>>

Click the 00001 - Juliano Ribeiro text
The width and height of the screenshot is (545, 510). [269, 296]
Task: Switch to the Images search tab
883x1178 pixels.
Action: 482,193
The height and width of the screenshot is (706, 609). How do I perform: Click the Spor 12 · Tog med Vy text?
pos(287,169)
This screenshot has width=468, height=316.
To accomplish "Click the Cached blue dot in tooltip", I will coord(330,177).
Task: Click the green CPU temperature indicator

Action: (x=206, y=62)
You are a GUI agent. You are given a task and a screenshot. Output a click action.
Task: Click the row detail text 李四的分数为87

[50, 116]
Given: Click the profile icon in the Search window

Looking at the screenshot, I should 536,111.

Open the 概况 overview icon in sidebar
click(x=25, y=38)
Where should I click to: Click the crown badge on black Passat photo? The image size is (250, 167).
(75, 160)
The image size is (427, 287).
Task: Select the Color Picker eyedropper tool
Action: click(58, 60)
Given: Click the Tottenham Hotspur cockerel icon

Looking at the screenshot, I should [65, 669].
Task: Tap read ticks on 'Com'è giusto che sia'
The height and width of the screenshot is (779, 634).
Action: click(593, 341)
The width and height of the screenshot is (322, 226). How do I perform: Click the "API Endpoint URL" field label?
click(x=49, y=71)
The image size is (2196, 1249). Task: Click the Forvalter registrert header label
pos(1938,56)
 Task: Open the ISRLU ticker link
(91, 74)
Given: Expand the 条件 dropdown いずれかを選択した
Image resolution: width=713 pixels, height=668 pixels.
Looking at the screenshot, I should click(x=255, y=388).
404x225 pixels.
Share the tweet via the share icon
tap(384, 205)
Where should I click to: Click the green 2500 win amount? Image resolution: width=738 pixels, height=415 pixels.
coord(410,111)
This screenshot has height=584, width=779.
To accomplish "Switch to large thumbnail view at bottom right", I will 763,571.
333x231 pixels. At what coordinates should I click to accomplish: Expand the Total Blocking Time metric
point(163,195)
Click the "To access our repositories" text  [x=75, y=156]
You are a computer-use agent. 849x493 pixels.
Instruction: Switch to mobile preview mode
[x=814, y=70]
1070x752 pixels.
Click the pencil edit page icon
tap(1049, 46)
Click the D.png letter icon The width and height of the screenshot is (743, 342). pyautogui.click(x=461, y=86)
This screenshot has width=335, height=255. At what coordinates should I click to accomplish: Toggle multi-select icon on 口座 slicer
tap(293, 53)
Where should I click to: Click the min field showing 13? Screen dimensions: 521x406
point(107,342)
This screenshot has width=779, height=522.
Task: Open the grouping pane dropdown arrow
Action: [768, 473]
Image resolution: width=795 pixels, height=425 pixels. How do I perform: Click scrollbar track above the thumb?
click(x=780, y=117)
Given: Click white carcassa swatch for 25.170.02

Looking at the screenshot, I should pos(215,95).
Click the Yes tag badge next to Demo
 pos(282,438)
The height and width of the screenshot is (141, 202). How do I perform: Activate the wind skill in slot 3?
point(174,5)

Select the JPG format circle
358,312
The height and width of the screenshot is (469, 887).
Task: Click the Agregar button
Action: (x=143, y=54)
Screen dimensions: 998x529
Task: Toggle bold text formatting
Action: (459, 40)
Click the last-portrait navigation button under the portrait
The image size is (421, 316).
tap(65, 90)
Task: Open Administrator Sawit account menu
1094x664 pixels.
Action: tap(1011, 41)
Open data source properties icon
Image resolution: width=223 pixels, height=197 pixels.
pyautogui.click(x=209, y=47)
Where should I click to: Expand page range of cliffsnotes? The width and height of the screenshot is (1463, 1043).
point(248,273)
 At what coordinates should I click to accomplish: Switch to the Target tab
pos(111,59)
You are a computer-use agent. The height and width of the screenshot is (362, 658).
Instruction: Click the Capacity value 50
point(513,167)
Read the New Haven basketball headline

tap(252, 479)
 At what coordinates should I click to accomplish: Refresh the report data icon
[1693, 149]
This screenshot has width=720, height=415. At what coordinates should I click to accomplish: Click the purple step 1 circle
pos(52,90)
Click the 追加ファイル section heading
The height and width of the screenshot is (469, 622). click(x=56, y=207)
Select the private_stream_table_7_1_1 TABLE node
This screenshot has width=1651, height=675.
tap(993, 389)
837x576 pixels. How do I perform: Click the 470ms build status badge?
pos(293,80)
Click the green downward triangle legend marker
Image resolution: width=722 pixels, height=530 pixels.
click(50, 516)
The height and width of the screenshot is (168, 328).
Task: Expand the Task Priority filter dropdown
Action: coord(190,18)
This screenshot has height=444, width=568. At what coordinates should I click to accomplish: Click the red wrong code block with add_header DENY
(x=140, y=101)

<<

→ **Activity**: Each line of the data in which the string "will" appears needs to be copied.

→ **Result of the task**:
To accomplish "Click the Cached blue dot in tooltip", I will coord(330,177).
To accomplish "Switch to large thumbnail view at bottom right", I will 763,571.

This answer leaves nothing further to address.